◆ PROMPT ◆
Send back all of the records, each one exactly as written.

◆ DATA IN THIS EXERCISE ◆
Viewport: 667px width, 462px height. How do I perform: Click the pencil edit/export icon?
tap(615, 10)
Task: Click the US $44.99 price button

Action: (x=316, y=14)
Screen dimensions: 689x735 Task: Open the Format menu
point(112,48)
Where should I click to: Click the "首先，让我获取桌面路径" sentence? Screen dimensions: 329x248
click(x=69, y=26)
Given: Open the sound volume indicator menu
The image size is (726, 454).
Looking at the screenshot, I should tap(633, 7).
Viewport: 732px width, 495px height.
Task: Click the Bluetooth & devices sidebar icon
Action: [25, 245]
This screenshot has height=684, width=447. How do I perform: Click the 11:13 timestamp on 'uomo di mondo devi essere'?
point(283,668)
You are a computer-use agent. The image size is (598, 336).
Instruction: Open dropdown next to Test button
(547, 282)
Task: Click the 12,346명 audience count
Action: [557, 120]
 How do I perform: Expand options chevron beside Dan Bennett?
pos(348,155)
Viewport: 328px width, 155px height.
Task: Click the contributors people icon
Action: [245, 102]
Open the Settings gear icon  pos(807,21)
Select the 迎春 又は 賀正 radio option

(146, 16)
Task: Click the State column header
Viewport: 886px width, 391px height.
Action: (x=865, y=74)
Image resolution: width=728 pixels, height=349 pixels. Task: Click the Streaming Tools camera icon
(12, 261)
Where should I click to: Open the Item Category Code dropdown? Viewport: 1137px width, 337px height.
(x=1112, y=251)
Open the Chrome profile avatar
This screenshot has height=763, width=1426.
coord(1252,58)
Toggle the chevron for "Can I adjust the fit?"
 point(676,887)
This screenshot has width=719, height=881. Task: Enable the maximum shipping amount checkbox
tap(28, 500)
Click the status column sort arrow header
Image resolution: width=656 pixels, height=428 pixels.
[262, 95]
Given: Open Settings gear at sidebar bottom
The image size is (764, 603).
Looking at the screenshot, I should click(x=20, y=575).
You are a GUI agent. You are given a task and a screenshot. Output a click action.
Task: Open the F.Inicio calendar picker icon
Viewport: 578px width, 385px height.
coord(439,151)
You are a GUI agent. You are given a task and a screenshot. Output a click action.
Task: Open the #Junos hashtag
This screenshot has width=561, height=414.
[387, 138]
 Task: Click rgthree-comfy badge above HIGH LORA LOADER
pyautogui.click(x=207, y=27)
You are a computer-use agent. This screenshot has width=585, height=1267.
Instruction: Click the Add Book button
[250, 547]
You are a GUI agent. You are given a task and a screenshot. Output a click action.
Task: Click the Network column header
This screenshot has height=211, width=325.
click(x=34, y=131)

◆ YOUR RESPONSE ◆
Viewport: 667px width, 462px height. How do I perform: Click the pencil edit/export icon?
tap(615, 10)
Task: Click the US $44.99 price button

Action: (x=316, y=14)
Screen dimensions: 689x735 Task: Open the Format menu
point(112,48)
Where should I click to: Click the "首先，让我获取桌面路径" sentence? Screen dimensions: 329x248
click(x=69, y=26)
Given: Open the sound volume indicator menu
The image size is (726, 454).
Looking at the screenshot, I should tap(633, 7).
Viewport: 732px width, 495px height.
Task: Click the Bluetooth & devices sidebar icon
Action: [25, 245]
This screenshot has height=684, width=447. How do I perform: Click the 11:13 timestamp on 'uomo di mondo devi essere'?
point(283,668)
You are a computer-use agent. The image size is (598, 336).
Instruction: Open dropdown next to Test button
(547, 282)
Task: Click the 12,346명 audience count
Action: [557, 120]
 How do I perform: Expand options chevron beside Dan Bennett?
pos(348,155)
Viewport: 328px width, 155px height.
Task: Click the contributors people icon
Action: [245, 102]
Open the Settings gear icon  pos(807,21)
Select the 迎春 又は 賀正 radio option

(146, 16)
Task: Click the State column header
Viewport: 886px width, 391px height.
Action: (x=865, y=74)
Image resolution: width=728 pixels, height=349 pixels. Task: Click the Streaming Tools camera icon
(12, 261)
Where should I click to: Open the Item Category Code dropdown? Viewport: 1137px width, 337px height.
(x=1112, y=251)
Open the Chrome profile avatar
This screenshot has height=763, width=1426.
coord(1252,58)
Toggle the chevron for "Can I adjust the fit?"
 point(676,887)
This screenshot has width=719, height=881. Task: Enable the maximum shipping amount checkbox
tap(28, 500)
Click the status column sort arrow header
Image resolution: width=656 pixels, height=428 pixels.
[262, 95]
Given: Open Settings gear at sidebar bottom
The image size is (764, 603).
Looking at the screenshot, I should click(x=20, y=575).
You are a GUI agent. You are given a task and a screenshot. Output a click action.
Task: Open the F.Inicio calendar picker icon
Viewport: 578px width, 385px height.
coord(439,151)
You are a GUI agent. You are given a task and a screenshot. Output a click action.
Task: Open the #Junos hashtag
This screenshot has width=561, height=414.
[387, 138]
 Task: Click rgthree-comfy badge above HIGH LORA LOADER
pyautogui.click(x=207, y=27)
You are a computer-use agent. This screenshot has width=585, height=1267.
Instruction: Click the Add Book button
[250, 547]
You are a GUI agent. You are given a task and a screenshot. Output a click action.
Task: Click the Network column header
This screenshot has height=211, width=325.
click(x=34, y=131)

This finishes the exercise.